== Текст для разбора ==
________________________________________

Ребенок все выносит из семьи – доброту, честность, трудолюбие. Но и все семейные «скелеты в шкафах» из этих шкафов извлекаются и становятся достоянием общественности. Как педагог-словесник, я бы хотела поговорить о двух проблемах, которые можно решать только в триаде: ученик, семья и школа.
Первая из них настолько горяча, что только ленивый об этом не думает и только равнодушный об этом не говорит. Это проблема терпимости, толерантности. Что мы, словесники, можем сделать, какую лепту внести? В русской классической литературе есть много произведений, где очень явно выражается эта нетолерантность, нетерпимость. Вспомните, у Александра Пушкина: зачем семь богатырей выезжают из своего терема? «Сорочина в поле спешить иль башку до самых плеч у татарина отсечь…» Это на уроке в
5-м классе. Или лермонтовская «Колыбельная»: «Злой чечен на берег лезет, точит свой кинжал…». У маленьких детей возникает вопрос: это они все такие злые или он один такой злой? Мы просто не имеем права проходить мимо таких вопросов. Важна не только этническая толерантность, но и социальная. «Капитанская дочка» Пушкина. Идет гражданская война. Тот, кто принадлежит к другому сословию, заранее враг, подлежит уничтожению. И только два человека – Петруша Гринев и Емельян Пугачев – смогли увидеть друг в друге не представителей разных сословий, а личности. Что это такое, как не толерантность? Толерантность – это не что иное, как способность людей видеть в другом человеке личность, а не иноверца, инодумца. «Война и мир» Льва Толстого, первые сцены. Пьер Безухов заходит в салон к Шерер. И она сразу видит, что Пьер другой, и пытается изолировать его от гостей. Чацкий, Пьер Безухов, князь Мышкин… Терпимости к этим людям нет.
У меня есть авторский спецкурс, программа факультатива по мифологии. Он состоит из трех частей: античная литература, древнеславянская, библейская. Когда мы говорим об античности, славянских книгах – все в порядке. Когда обращаешься к Библии, начинается: «А мы вашу Библию читать не будем, мы мусульмане». Я обычно радостно откликаюсь: «Так вы только «Коран» читаете? Как здорово! Я тоже очень люблю. Есть прекрасный стихотворный перевод. А какая сура вам нравится? «Звезда» или, может быть, «Нахмурился»? Ведь это поэзия высокой пробы!» И тогда, уважаемые коллеги, выясняется, что и Коран-то в таких семьях не читают, как не читают Библию, даже детскую, в семьях, которые считают себя православными. Я для себя эмпирическим путем вывела закон, что нетолерантность процветает в тех семьях, в которых взрослые невежественны, потому что люди интеллигентные, обремененные знаниями всегда толерантные, всегда терпимые.

________________________________________

== Фрагменты записей ==

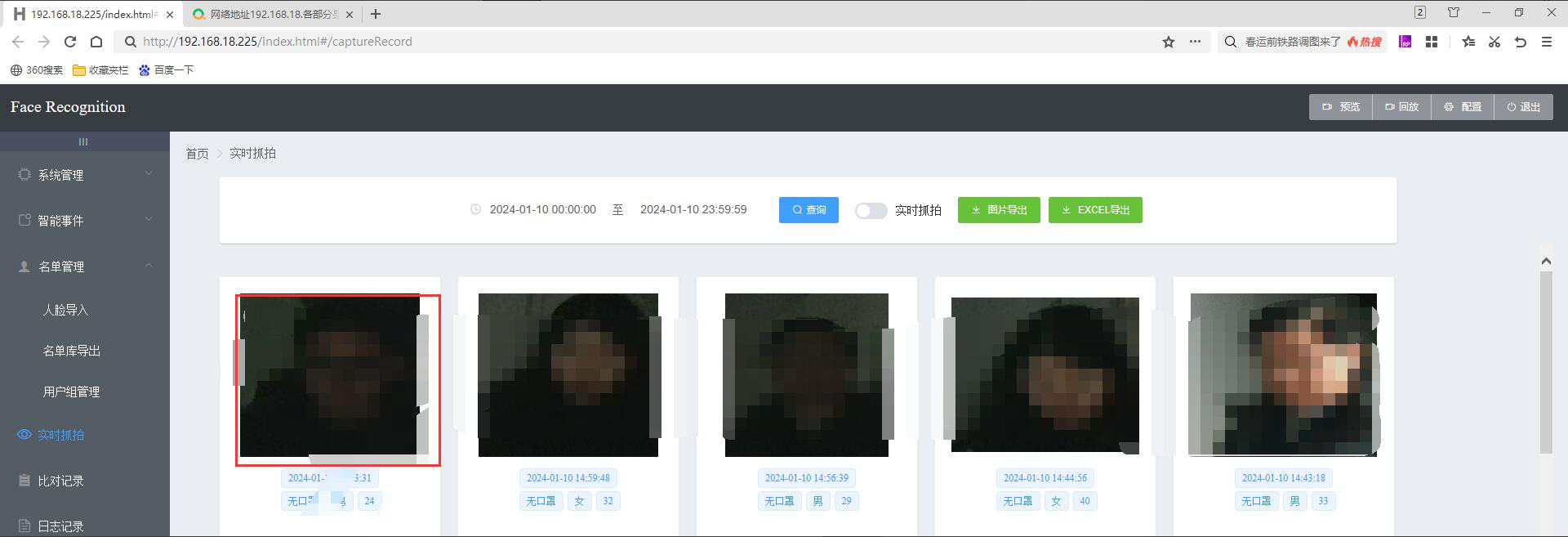Open 配置 settings gear in header
This screenshot has width=1568, height=537.
[1463, 107]
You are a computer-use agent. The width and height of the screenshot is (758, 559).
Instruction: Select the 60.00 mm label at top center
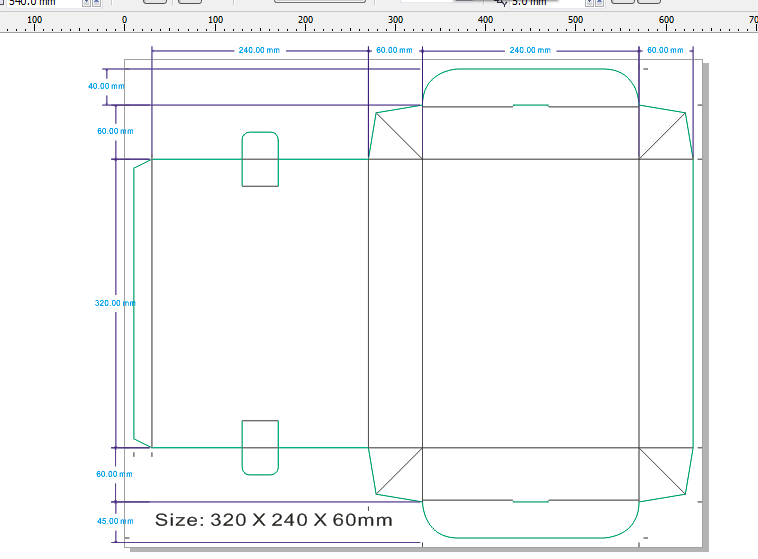click(394, 50)
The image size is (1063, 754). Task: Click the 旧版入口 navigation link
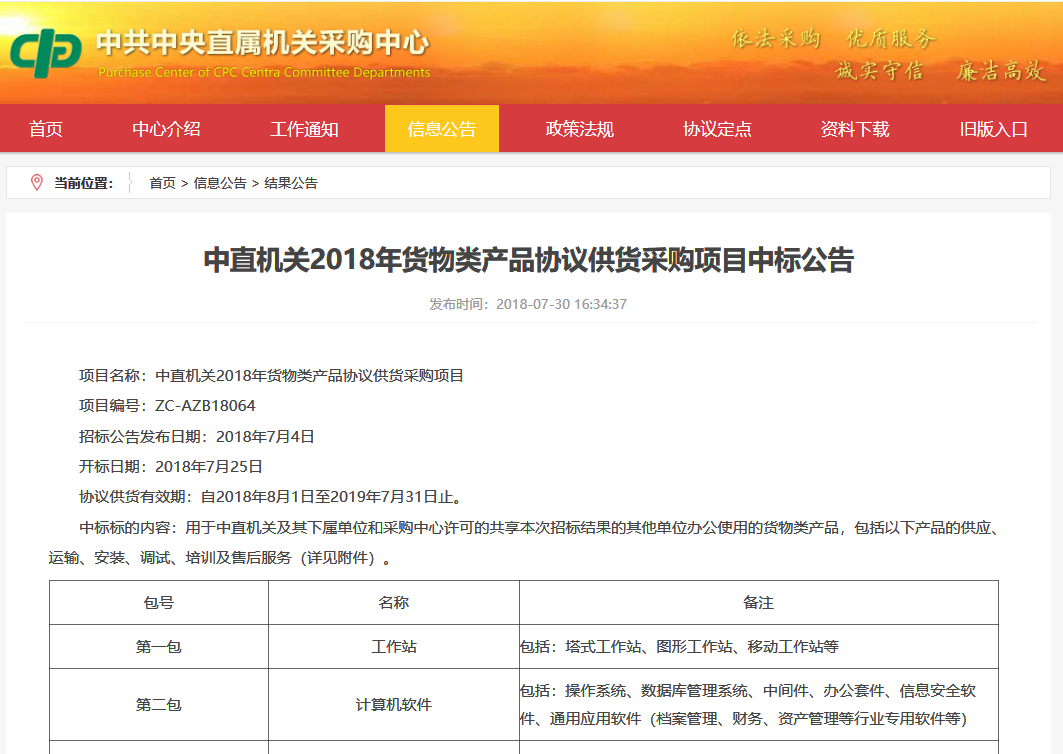click(x=993, y=129)
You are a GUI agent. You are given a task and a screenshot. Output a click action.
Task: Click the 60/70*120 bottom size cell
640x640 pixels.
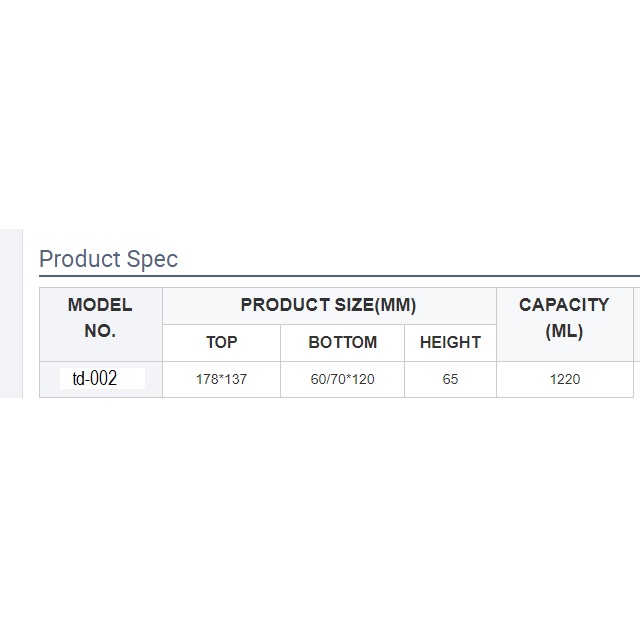coord(342,379)
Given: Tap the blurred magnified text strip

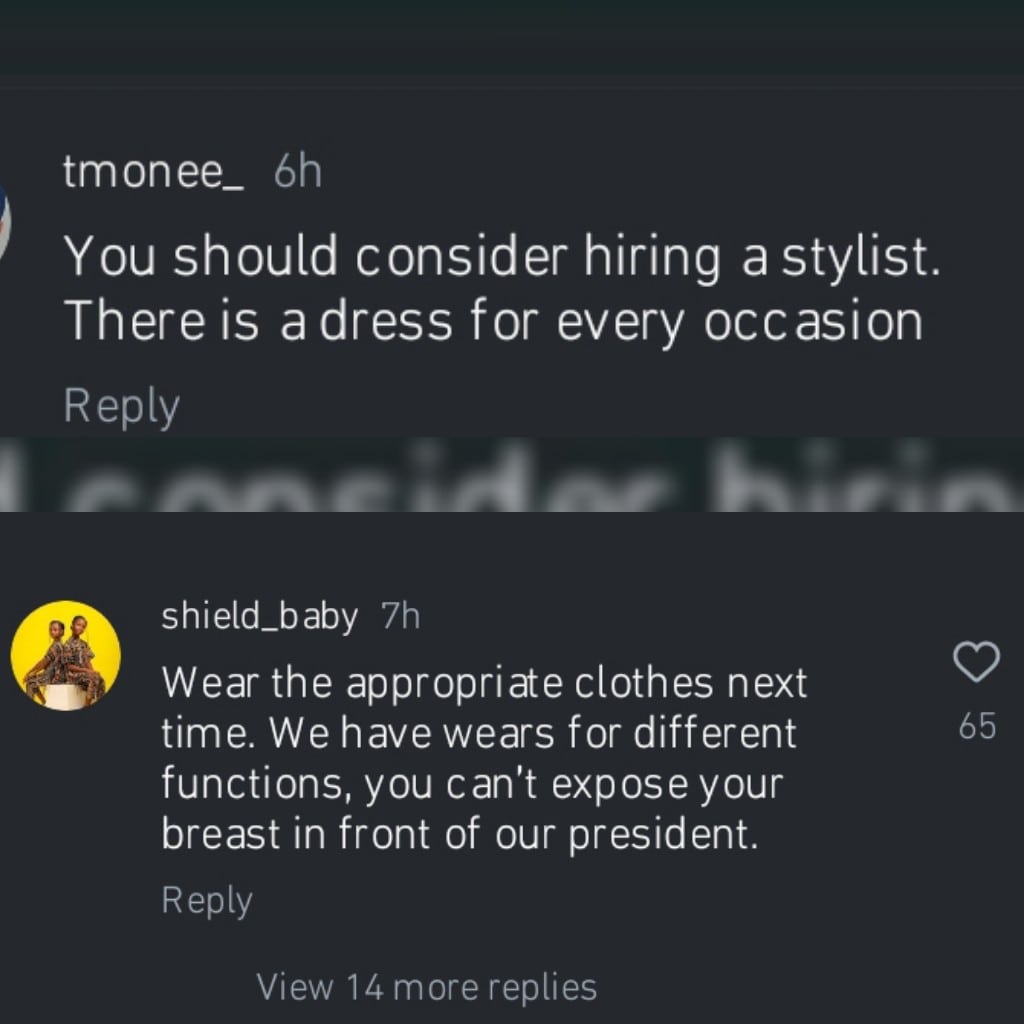Looking at the screenshot, I should 512,475.
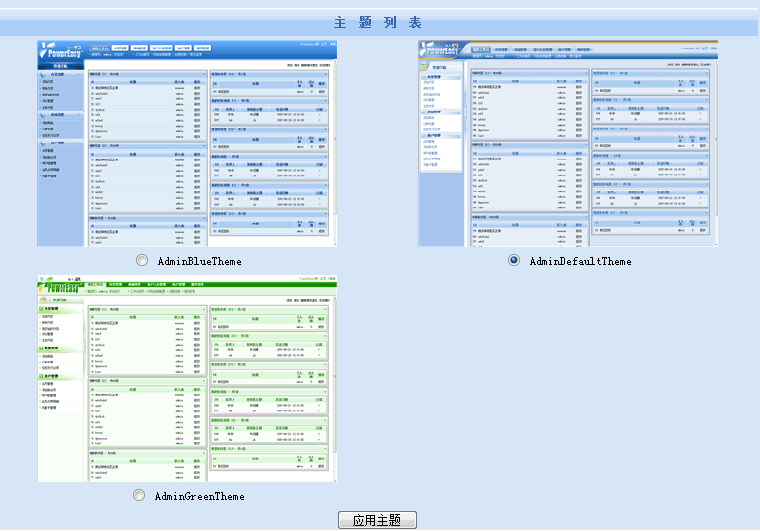The image size is (760, 531).
Task: Open the blue theme preview thumbnail
Action: (188, 144)
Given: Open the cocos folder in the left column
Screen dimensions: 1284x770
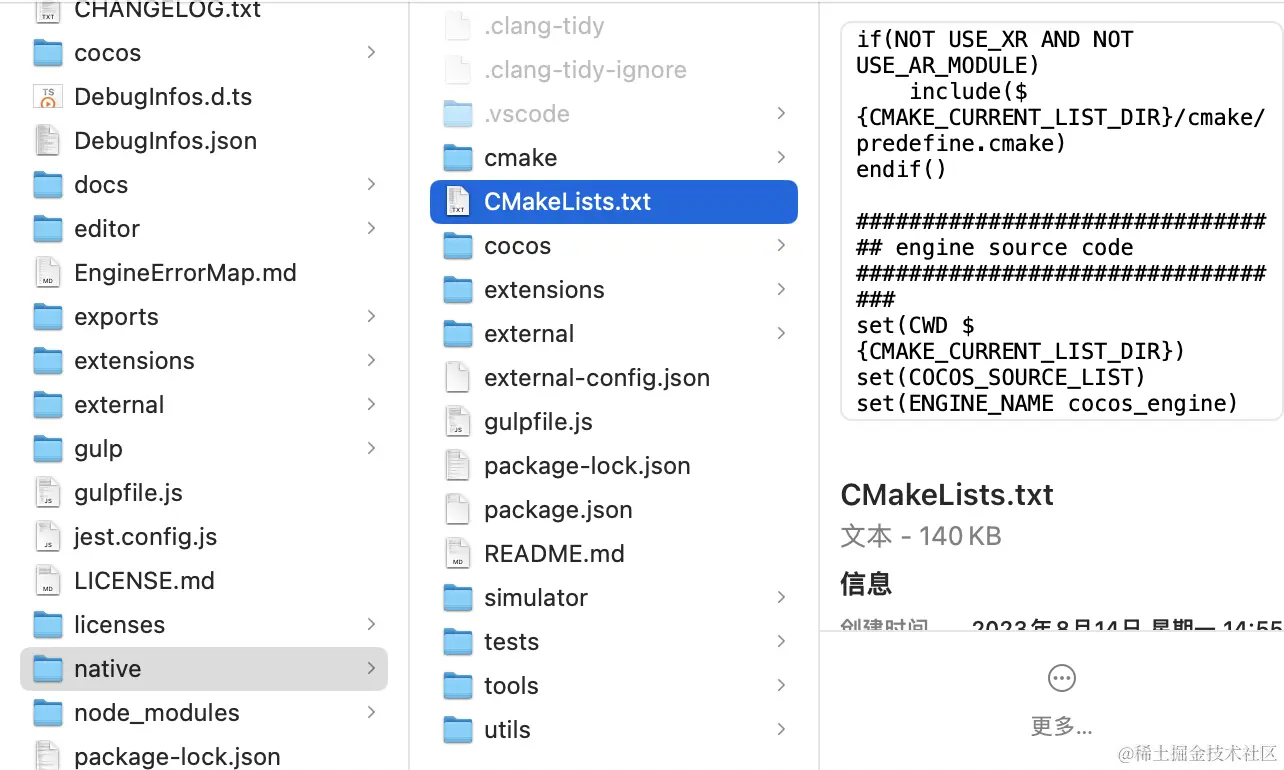Looking at the screenshot, I should pyautogui.click(x=107, y=53).
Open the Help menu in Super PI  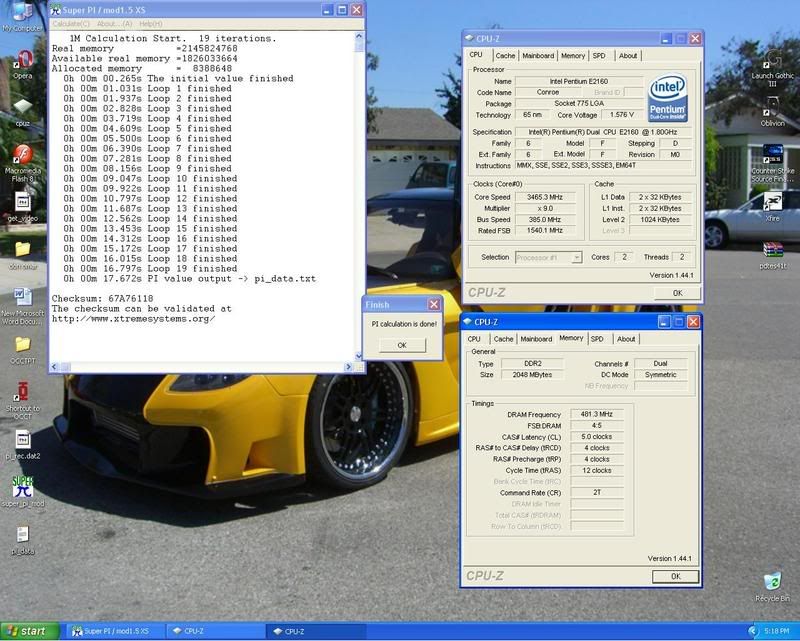pos(150,23)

________________________________________

Перечислите всех персонажей литературных произведений, которых текст о толерантности называет по имени или фамилии. Записи для работы не понадобятся.

== Решение ==
Петруша Гринев, Емельян Пугачев, Пьер Безухов, Шерер, Чацкий, князь Мышкин.